**Problem description**
Write out again, word for word, the lines below from the line that holds "[Printer Friendly, PDF & Email] (225, 335)" through the line that holds "[Share] (1093, 281)", omitting pictures.

[Dataset items]
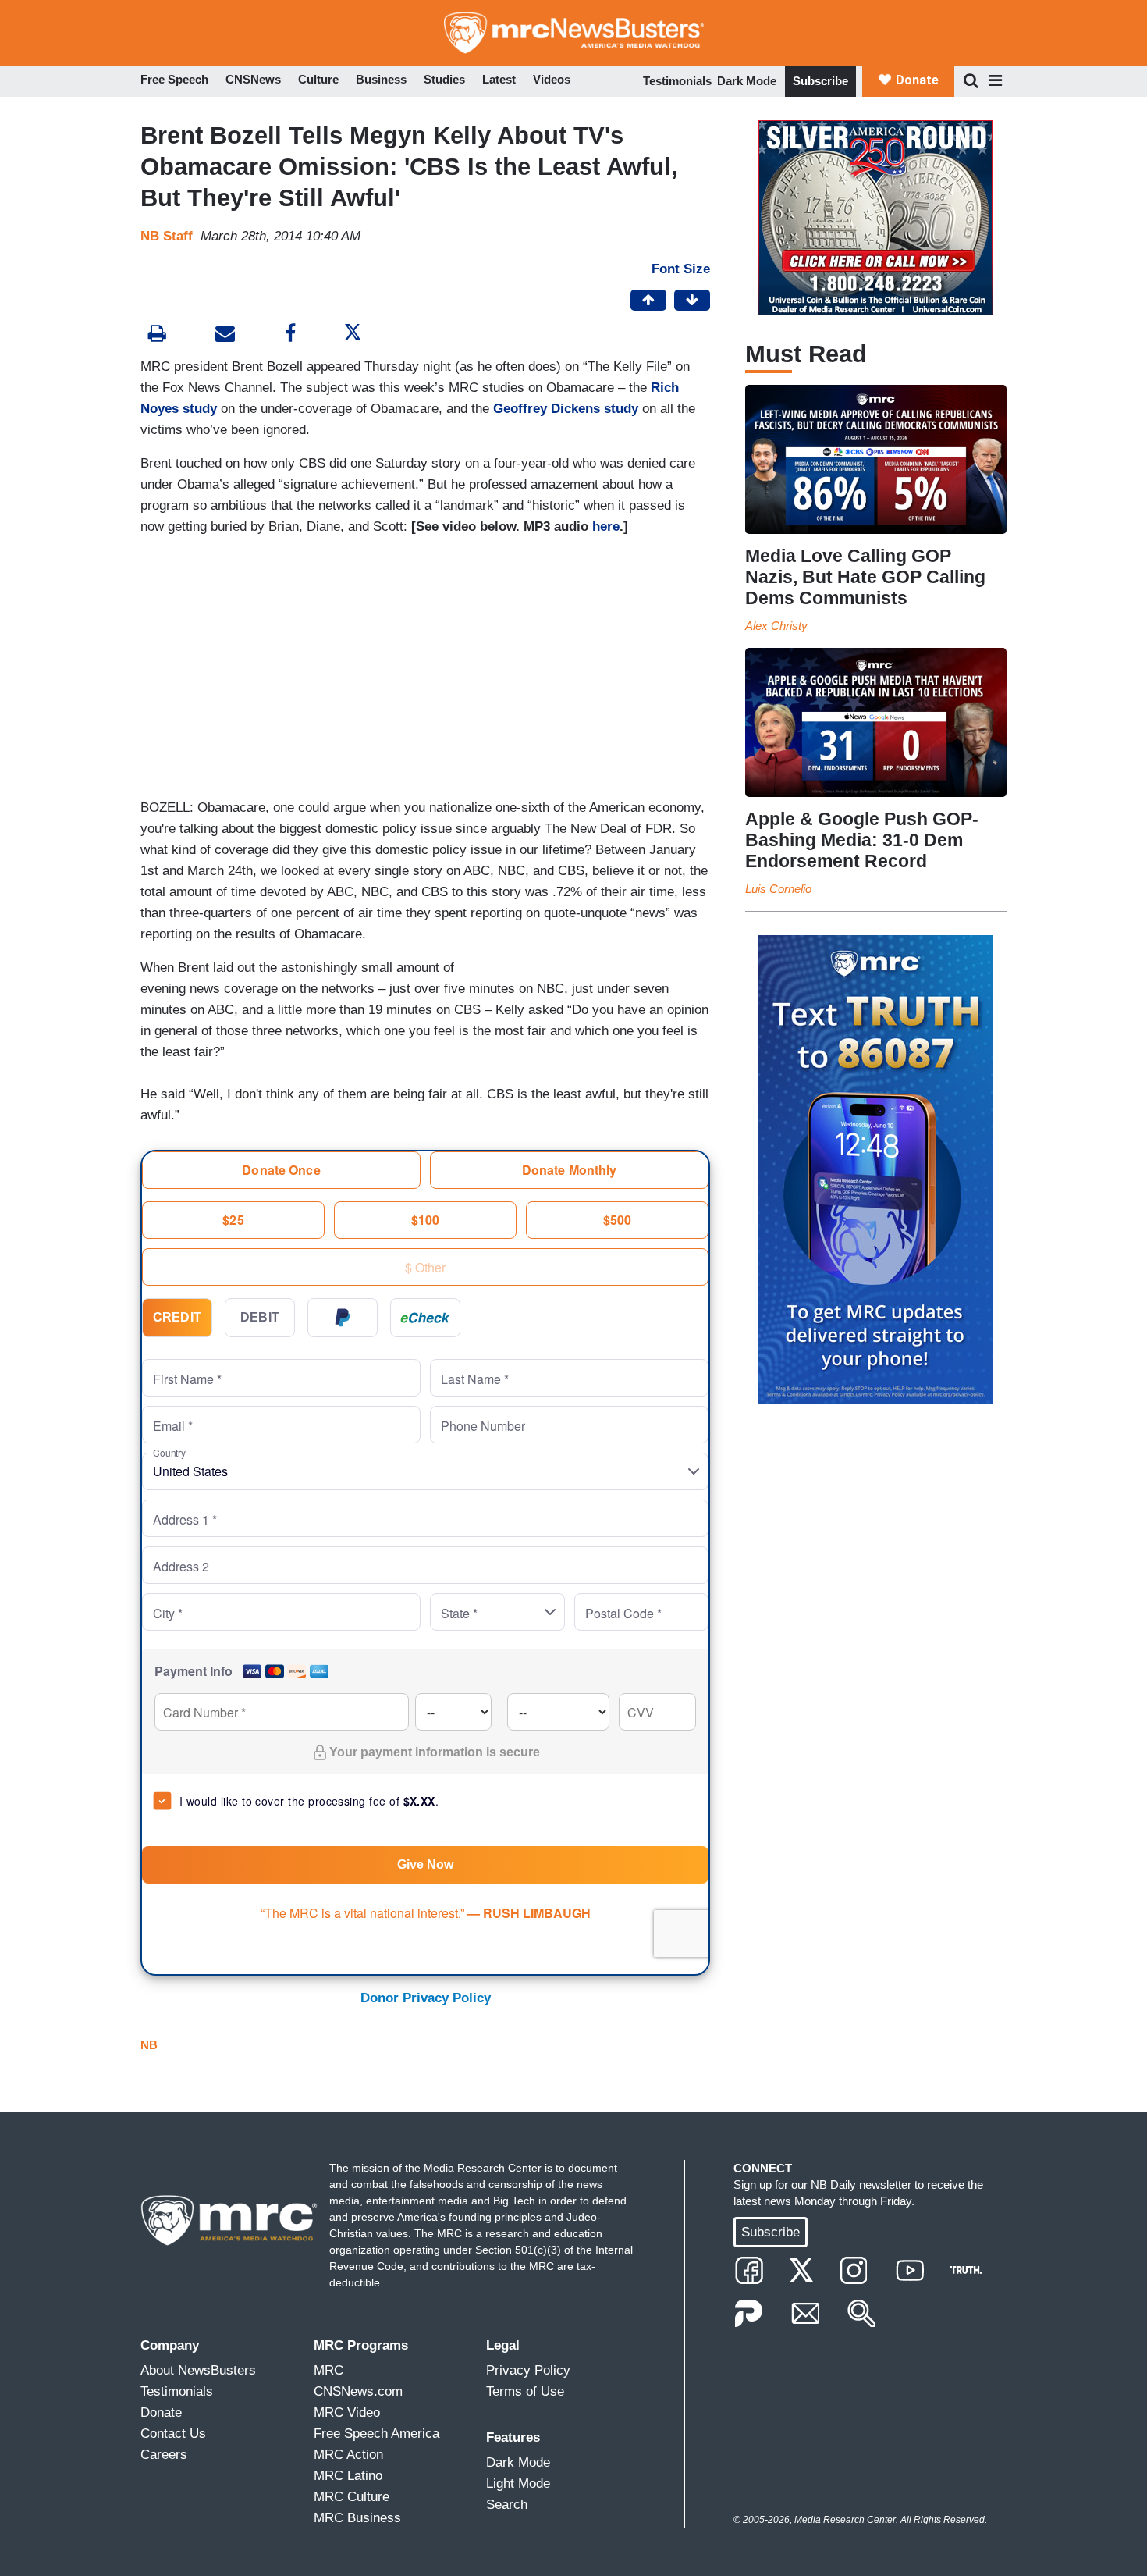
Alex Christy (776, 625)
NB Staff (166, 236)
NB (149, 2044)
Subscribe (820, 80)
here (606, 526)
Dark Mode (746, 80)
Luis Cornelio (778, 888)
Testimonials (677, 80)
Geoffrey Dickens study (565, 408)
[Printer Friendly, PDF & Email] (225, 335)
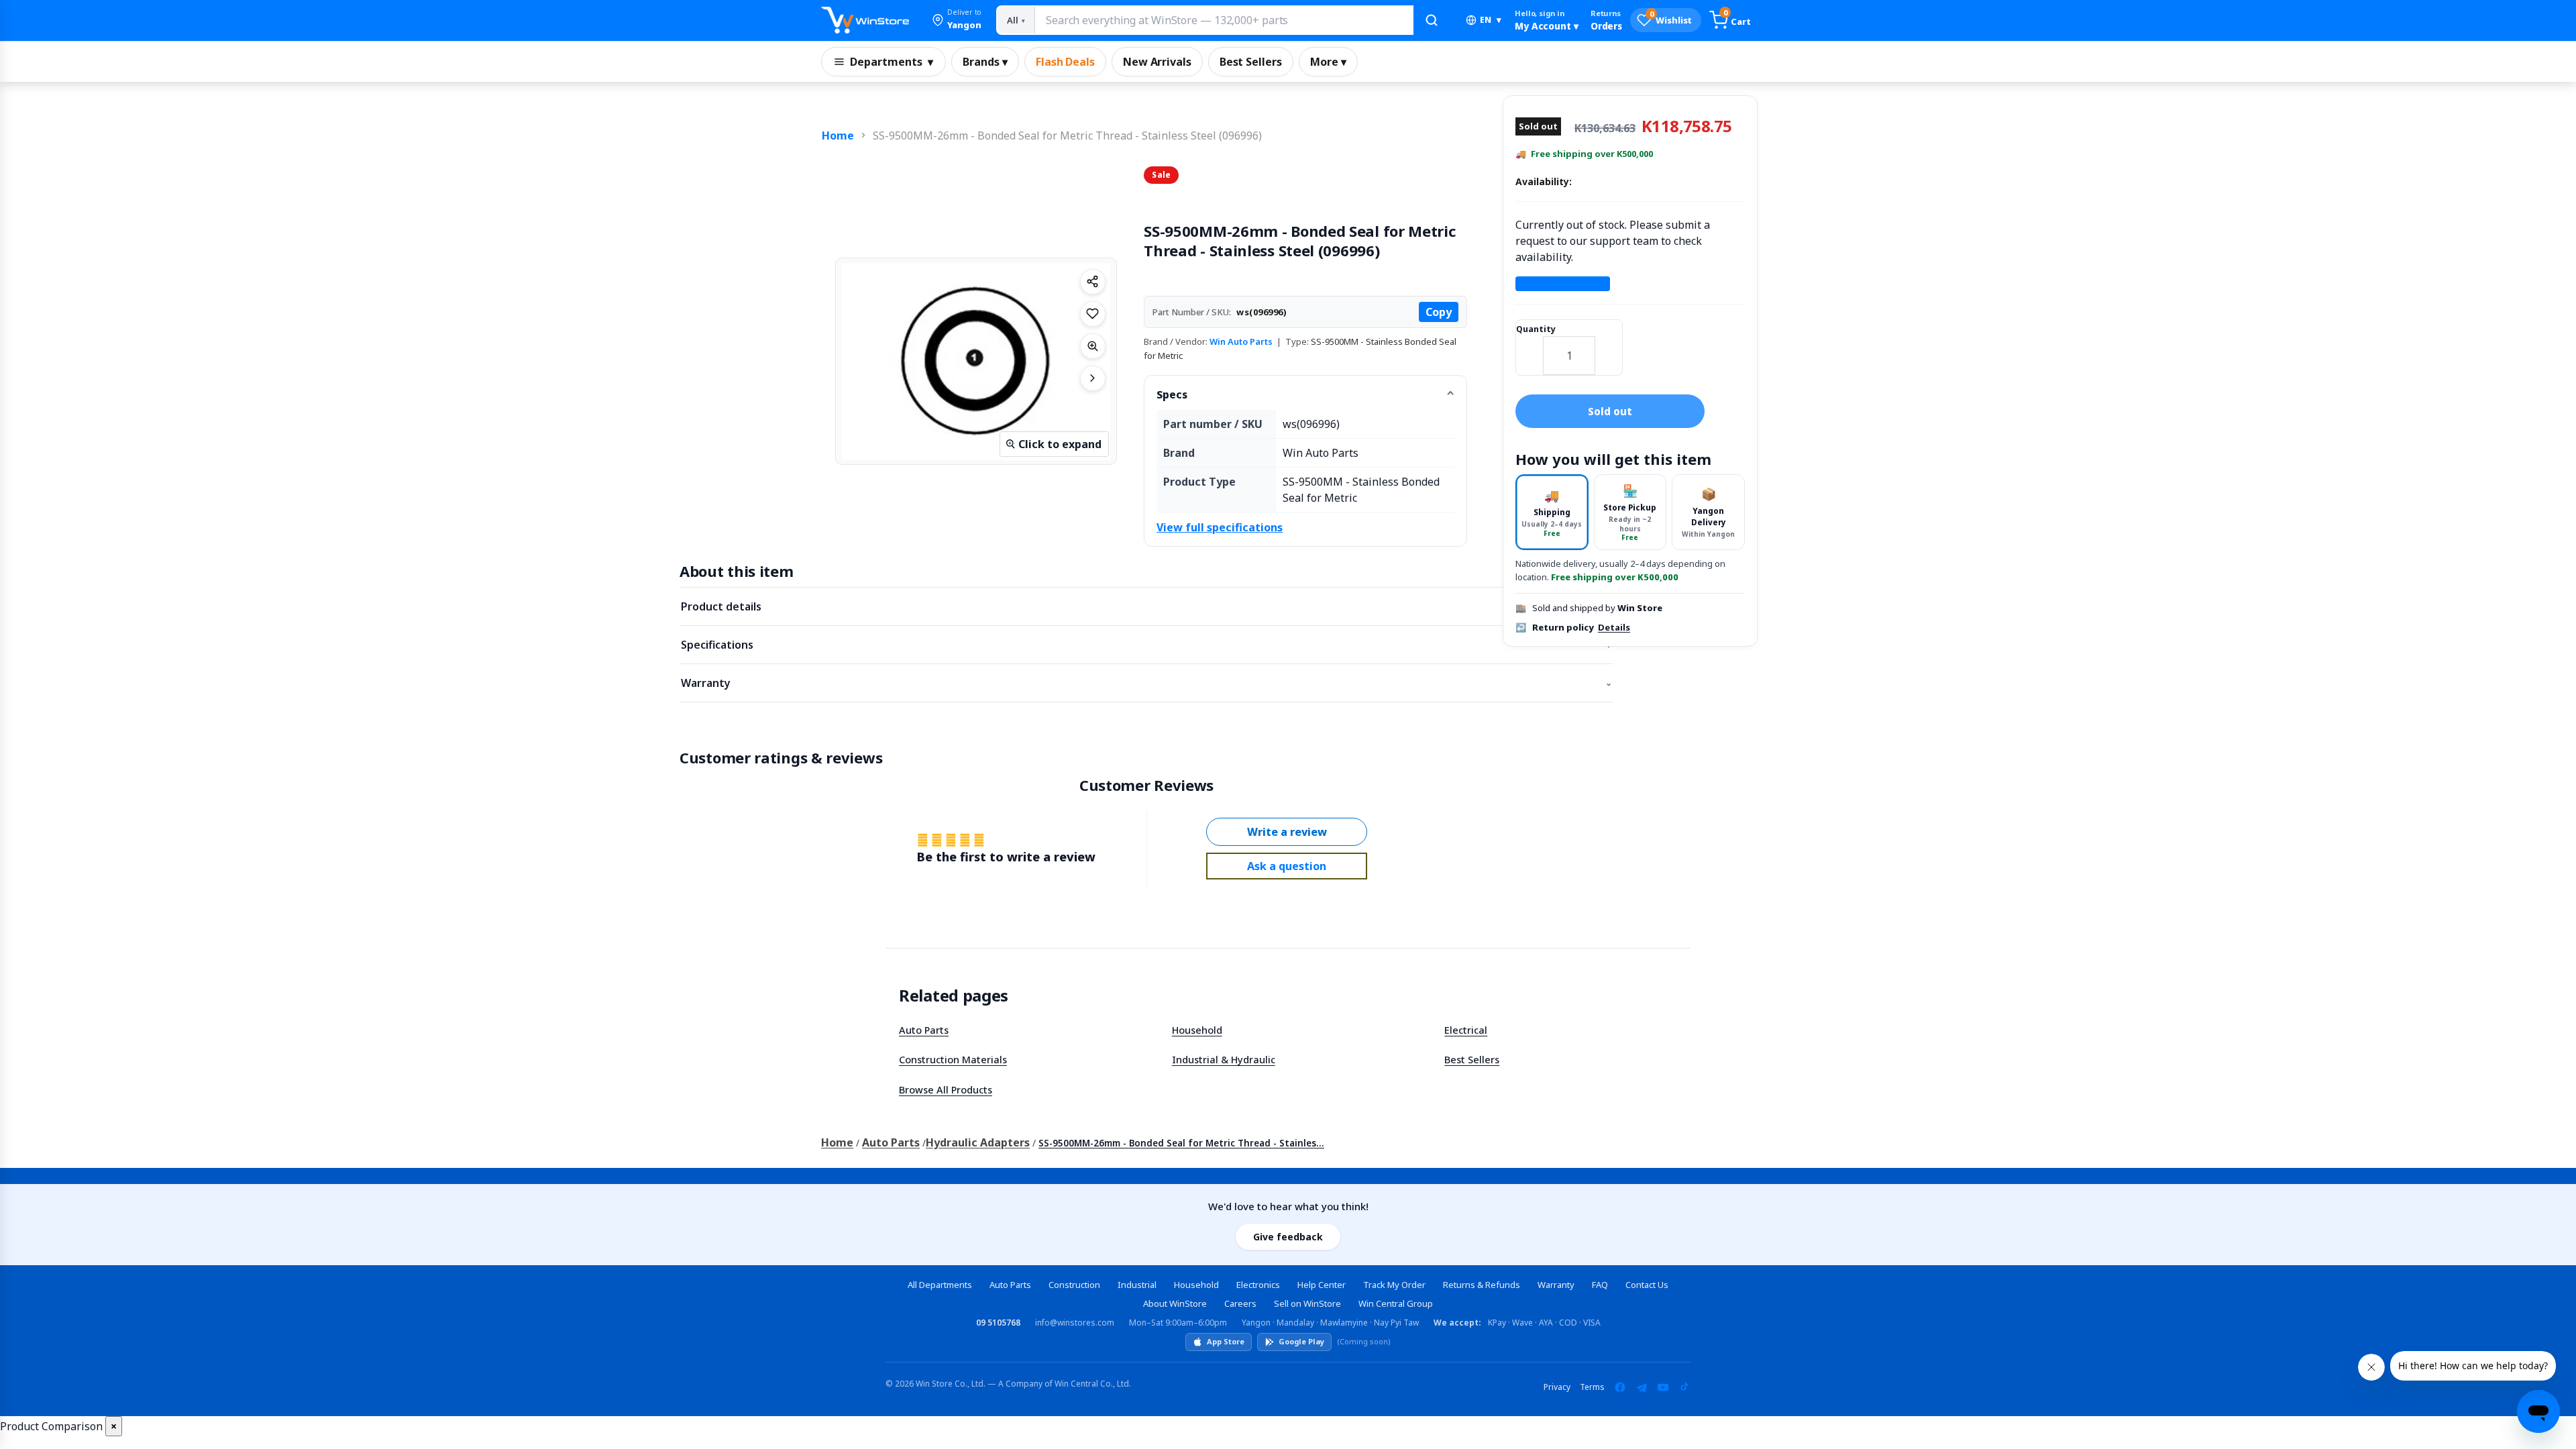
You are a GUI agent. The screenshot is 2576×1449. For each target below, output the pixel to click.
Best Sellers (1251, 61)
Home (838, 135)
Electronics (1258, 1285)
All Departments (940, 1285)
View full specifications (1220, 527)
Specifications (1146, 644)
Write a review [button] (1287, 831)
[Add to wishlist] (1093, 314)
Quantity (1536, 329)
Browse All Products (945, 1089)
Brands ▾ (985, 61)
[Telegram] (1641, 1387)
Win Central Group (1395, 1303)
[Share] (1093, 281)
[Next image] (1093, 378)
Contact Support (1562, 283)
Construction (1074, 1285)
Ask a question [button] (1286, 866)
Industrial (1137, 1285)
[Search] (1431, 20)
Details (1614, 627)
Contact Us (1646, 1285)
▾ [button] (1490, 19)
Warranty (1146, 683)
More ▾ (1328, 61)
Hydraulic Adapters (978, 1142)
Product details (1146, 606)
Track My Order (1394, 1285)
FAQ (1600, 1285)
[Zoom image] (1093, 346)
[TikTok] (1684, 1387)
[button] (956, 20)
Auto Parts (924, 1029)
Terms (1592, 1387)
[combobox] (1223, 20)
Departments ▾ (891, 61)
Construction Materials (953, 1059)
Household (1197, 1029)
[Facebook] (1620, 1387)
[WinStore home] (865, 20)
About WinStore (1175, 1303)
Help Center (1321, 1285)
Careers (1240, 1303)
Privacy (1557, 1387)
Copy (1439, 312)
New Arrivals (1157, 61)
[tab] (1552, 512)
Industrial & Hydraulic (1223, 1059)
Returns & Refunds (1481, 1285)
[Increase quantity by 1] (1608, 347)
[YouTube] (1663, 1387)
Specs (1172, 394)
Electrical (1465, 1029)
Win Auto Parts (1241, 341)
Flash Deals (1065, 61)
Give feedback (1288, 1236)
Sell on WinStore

**Output of the task**
[Printer Friendly, PDF & Email] (225, 335)
You are a GUI agent. The screenshot is 2576×1449. For each target below, output the pixel to click.
Best Sellers (1251, 61)
Home (838, 135)
Electronics (1258, 1285)
All Departments (940, 1285)
View full specifications (1220, 527)
Specifications (1146, 644)
Write a review [button] (1287, 831)
[Add to wishlist] (1093, 314)
Quantity (1536, 329)
Browse All Products (945, 1089)
Brands ▾ (985, 61)
[Telegram] (1641, 1387)
Win Central Group (1395, 1303)
[Share] (1093, 281)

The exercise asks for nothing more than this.